[![Open In Colab](https://colab.research.google.com/assets/colab-badge.svg)](https://colab.research.google.com/github/hesther/rxn_workshop/blob/main/workshop_exercise.ipynb)

# GCNNs for molecules and reactions

Welcome to the workshop! This is a nearly-empty notebook that we will complete together during the workshop. If you are reading through this notebook later, open the workshop_solution.ipynb instead.

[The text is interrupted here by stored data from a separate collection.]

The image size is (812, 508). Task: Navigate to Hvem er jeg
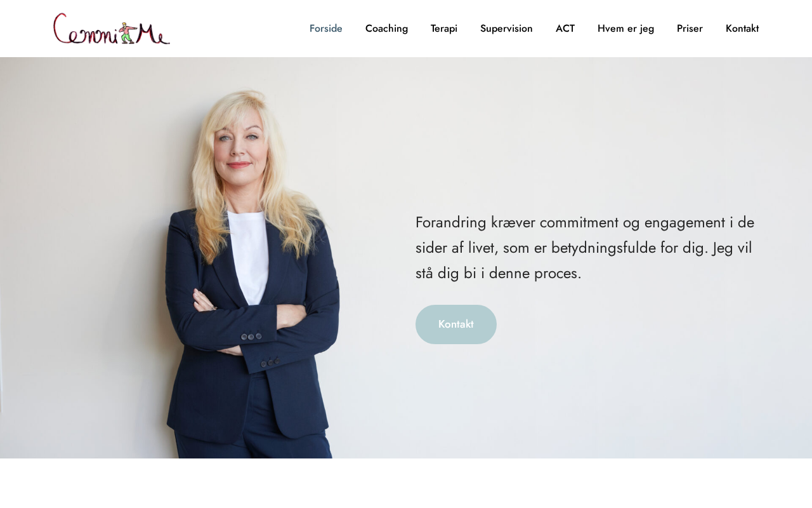click(625, 29)
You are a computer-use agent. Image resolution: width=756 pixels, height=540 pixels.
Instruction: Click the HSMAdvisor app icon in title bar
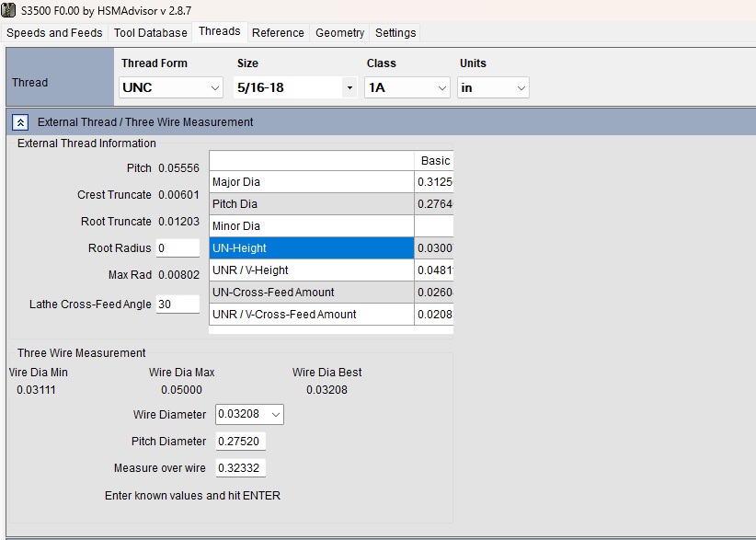(x=10, y=9)
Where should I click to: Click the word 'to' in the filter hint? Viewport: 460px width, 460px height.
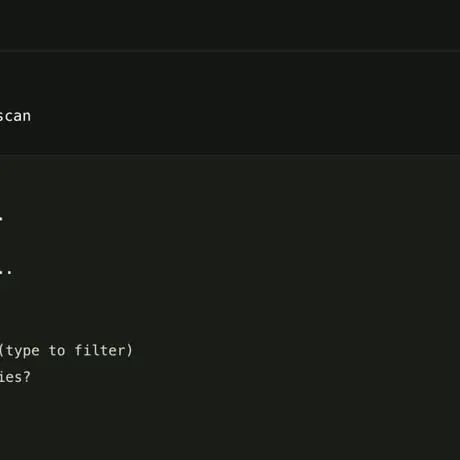(57, 351)
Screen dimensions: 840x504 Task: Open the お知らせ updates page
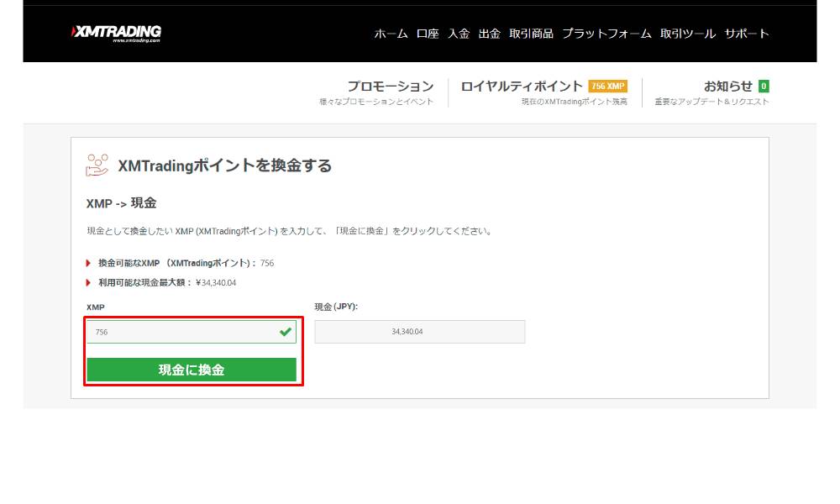[727, 86]
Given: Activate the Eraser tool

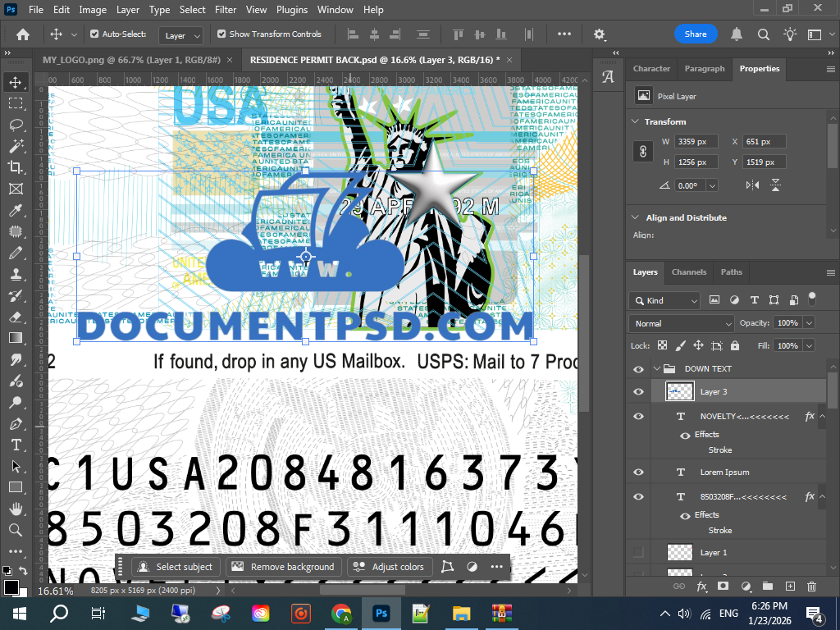Looking at the screenshot, I should 15,317.
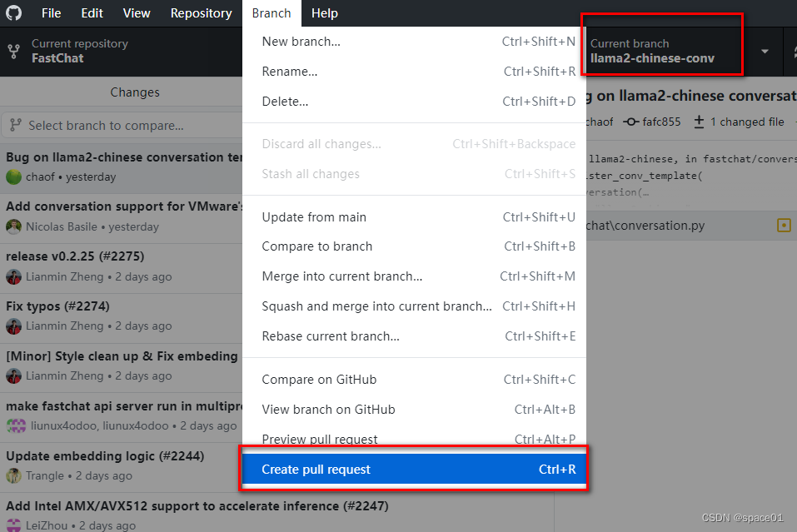
Task: Open the current branch dropdown arrow
Action: pos(764,50)
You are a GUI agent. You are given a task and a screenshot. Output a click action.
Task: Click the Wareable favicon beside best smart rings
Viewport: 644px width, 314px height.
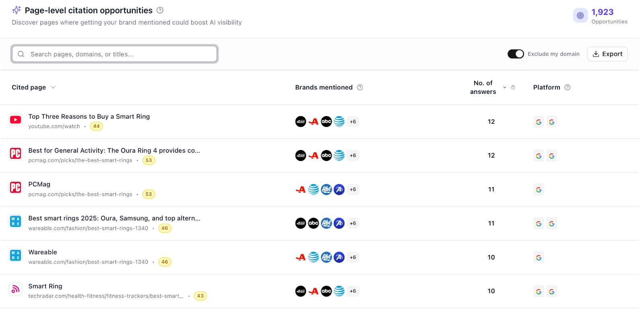(15, 221)
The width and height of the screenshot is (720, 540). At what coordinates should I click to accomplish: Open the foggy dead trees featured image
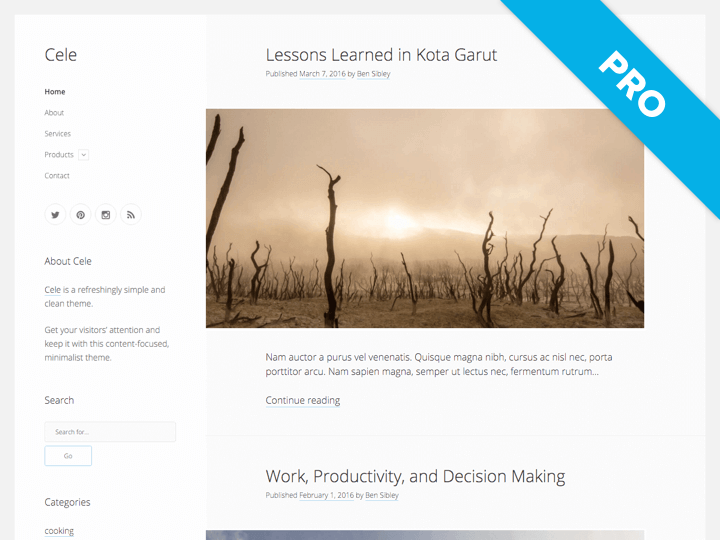[425, 218]
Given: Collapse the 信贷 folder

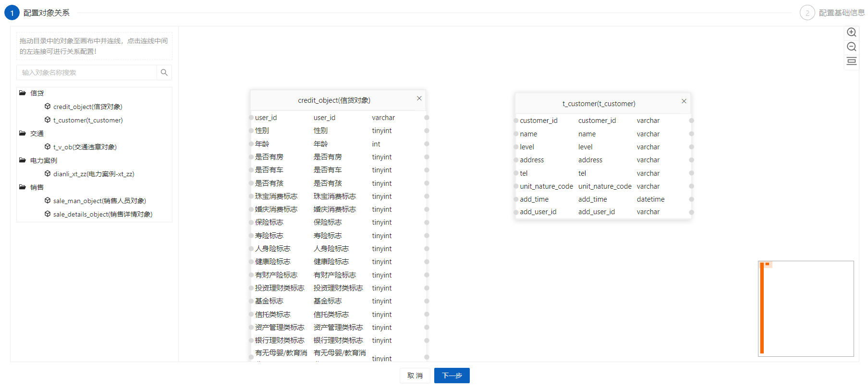Looking at the screenshot, I should (x=23, y=93).
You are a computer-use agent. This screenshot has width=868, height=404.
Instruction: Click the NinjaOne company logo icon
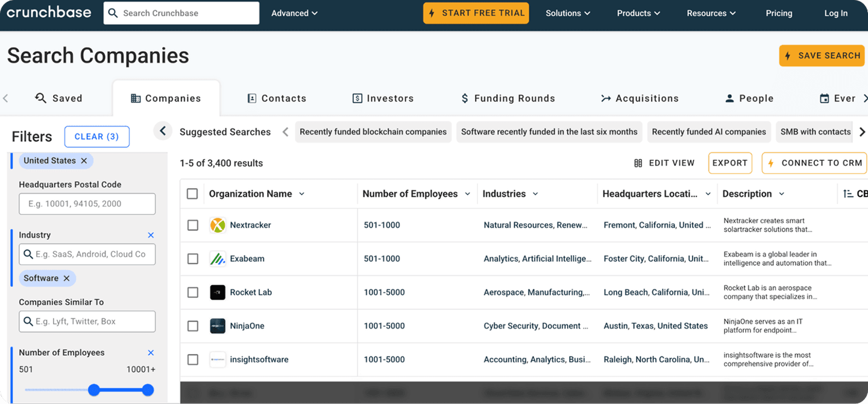tap(218, 326)
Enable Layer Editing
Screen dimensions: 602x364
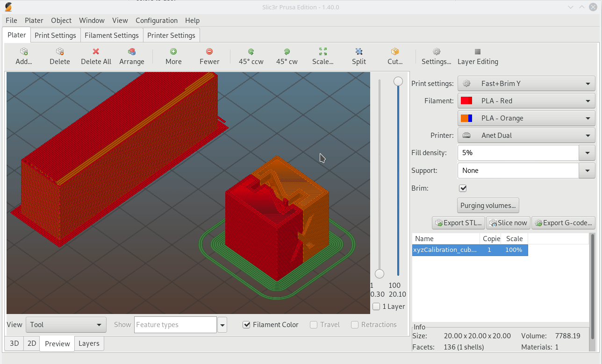pos(478,56)
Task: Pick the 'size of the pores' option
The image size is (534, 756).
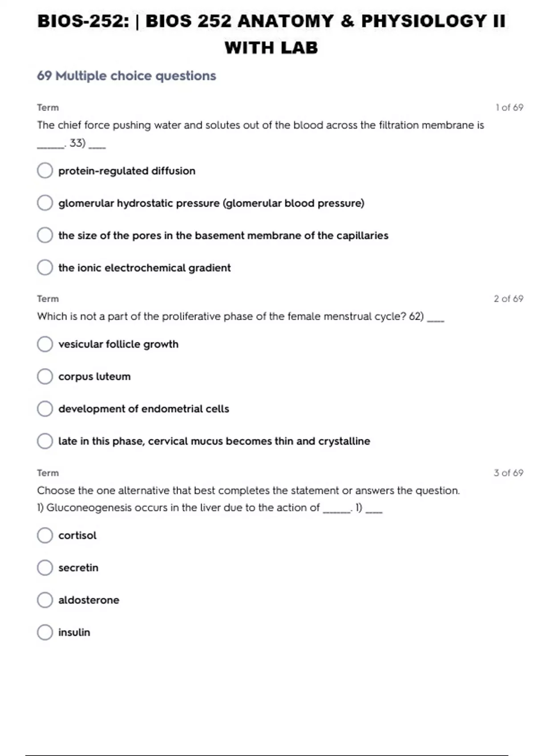Action: (45, 235)
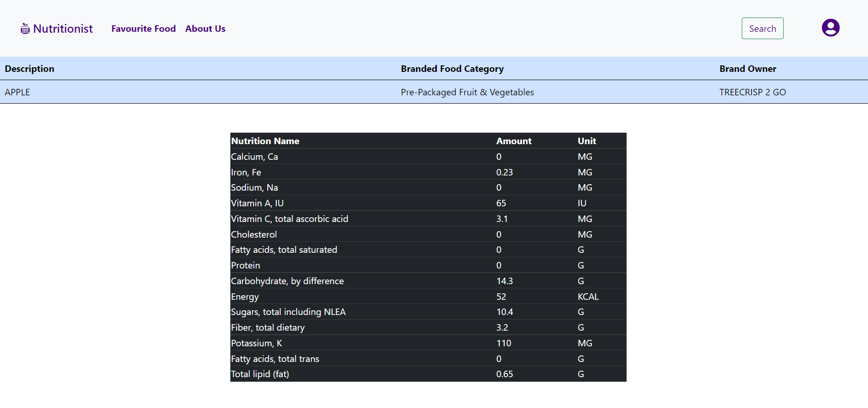Viewport: 868px width, 408px height.
Task: Click the Nutritionist apple logo icon
Action: 25,28
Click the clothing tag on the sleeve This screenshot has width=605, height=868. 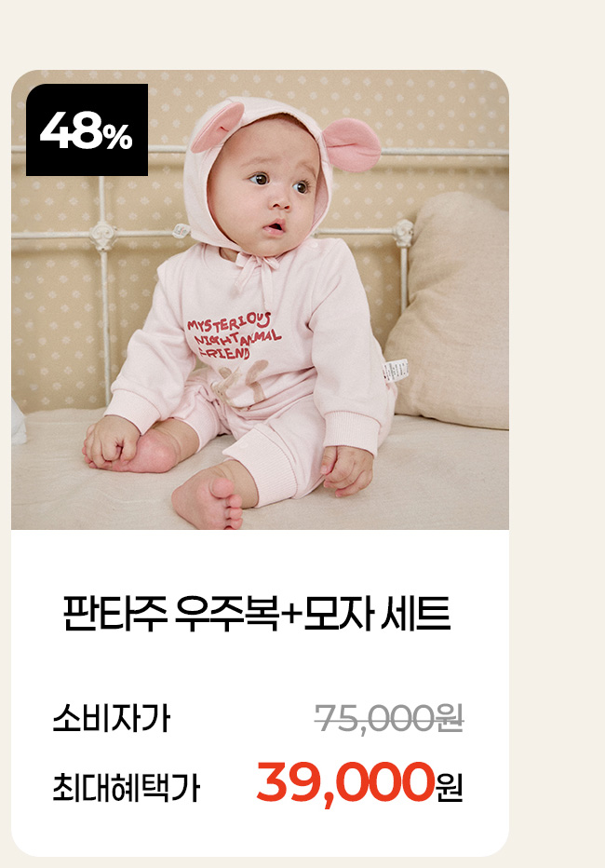click(396, 371)
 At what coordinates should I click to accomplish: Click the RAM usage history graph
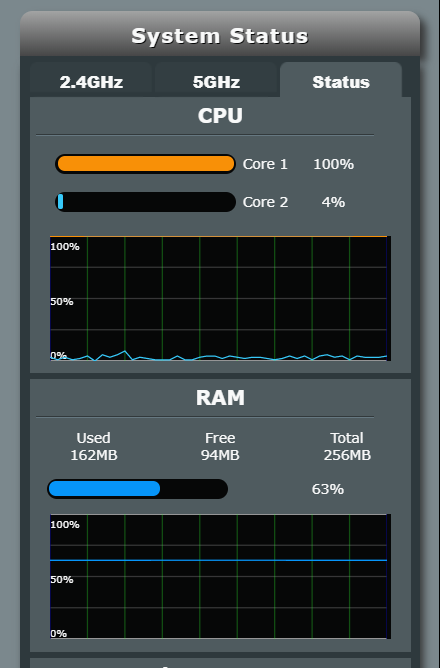coord(219,576)
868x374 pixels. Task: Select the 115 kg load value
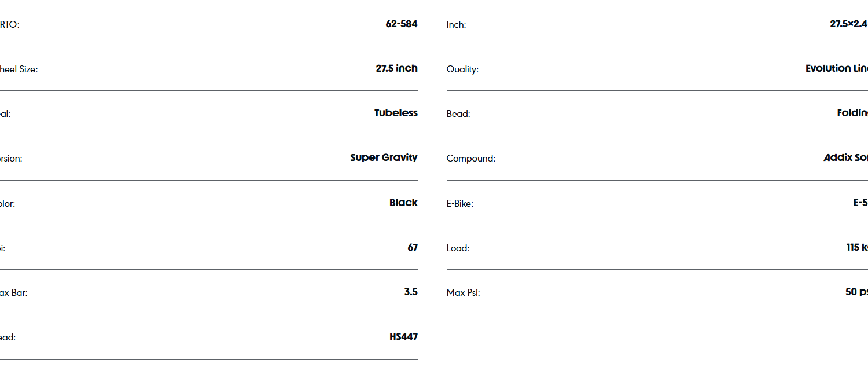tap(856, 248)
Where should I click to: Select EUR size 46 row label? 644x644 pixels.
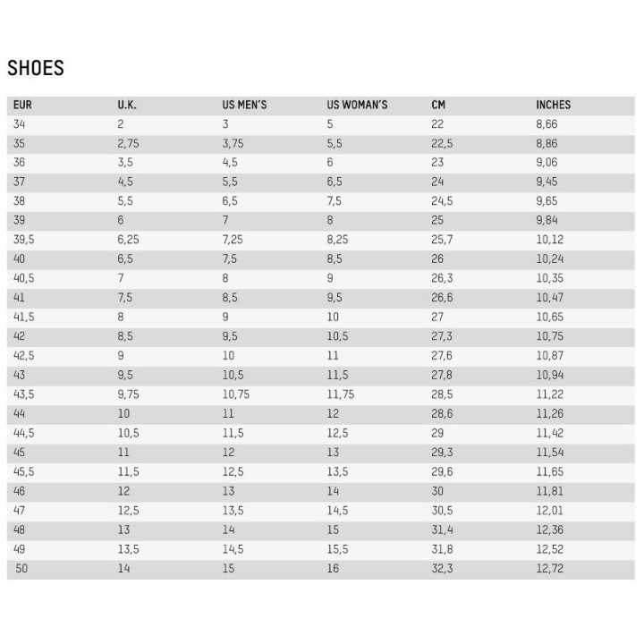point(19,491)
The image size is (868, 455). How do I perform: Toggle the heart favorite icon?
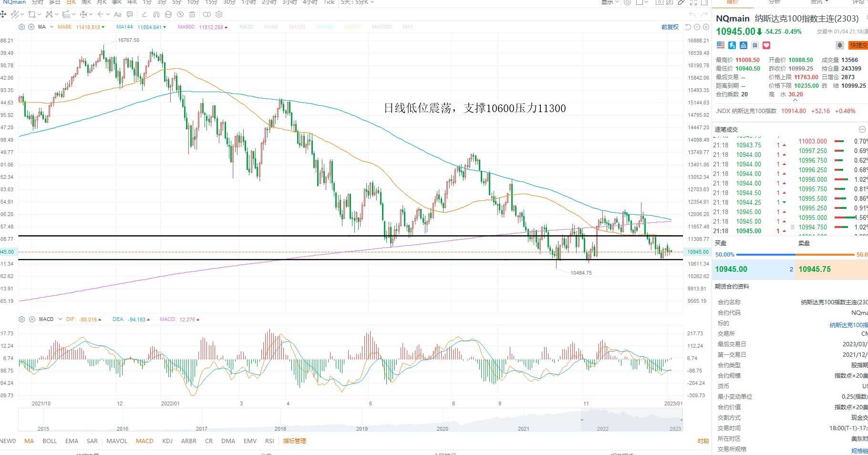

Let's install and import all packages we will need

In [None]:
!pip install -q rdkit numpy scikit-learn chemprop torch==2.0.1
!pip install -q torch_scatter torch_sparse -f https://data.pyg.org/whl/torch-2.0.1+cpu.html
!pip install -q torch_geometric

In [None]:
from rdkit import Chem
import pandas as pd
import numpy as np
import math
import matplotlib.pyplot as plt

import torch
from torch import nn
import torch.nn.functional as F

import torch_geometric as tg
from torch_geometric.data import Dataset
from torch_geometric.loader import DataLoader
from torch_geometric.nn import MessagePassing
from torch_geometric.nn import global_add_pool

from sklearn.metrics import mean_absolute_error, mean_squared_error

The following cell contains some pre-made functions to obtain atom and bond features. You can always customize these functions or use entirely different ones.

In [None]:
def atom_features(atom):
    features = onek_encoding_unk(atom.GetSymbol(), ['H', 'C', 'N', 'O', 'F', 'Si', 'P', 'S', 'Cl', 'Br', 'I']) + \
        onek_encoding_unk(atom.GetTotalDegree(), [0, 1, 2, 3, 4, 5]) + \
        onek_encoding_unk(atom.GetFormalCharge(), [-1, -2, 1, 2, 0]) + \
        onek_encoding_unk(int(atom.GetTotalNumHs()), [0, 1, 2, 3, 4]) + \
        onek_encoding_unk(int(atom.GetHybridization()),[Chem.rdchem.HybridizationType.SP,
                                                        Chem.rdchem.HybridizationType.SP2,
                                                        Chem.rdchem.HybridizationType.SP3,
                                                        Chem.rdchem.HybridizationType.SP3D,
                                                        Chem.rdchem.HybridizationType.SP3D2
                                                        ]) + \
        [1 if atom.GetIsAromatic() else 0] + \
        [atom.GetMass() * 0.01]
    return features

def bond_features(bond):
    bond_fdim = 7

    if bond is None:
        fbond = [1] + [0] * (bond_fdim - 1)
    else:
        bt = bond.GetBondType()
        fbond = [
            0,  # bond is not None
            bt == Chem.rdchem.BondType.SINGLE,
            bt == Chem.rdchem.BondType.DOUBLE,
            bt == Chem.rdchem.BondType.TRIPLE,
            bt == Chem.rdchem.BondType.AROMATIC,
            (bond.GetIsConjugated() if bt is not None else 0),
            (bond.IsInRing() if bt is not None else 0)
        ]
    return fbond

def onek_encoding_unk(value, choices):
    encoding = [0] * (len(choices) + 1)
    index = choices.index(value) if value in choices else -1
    encoding[index] = 1
    return encoding

def make_mol(smi):
    params = Chem.SmilesParserParams()
    params.removeHs = False
    return Chem.MolFromSmiles(smi,params)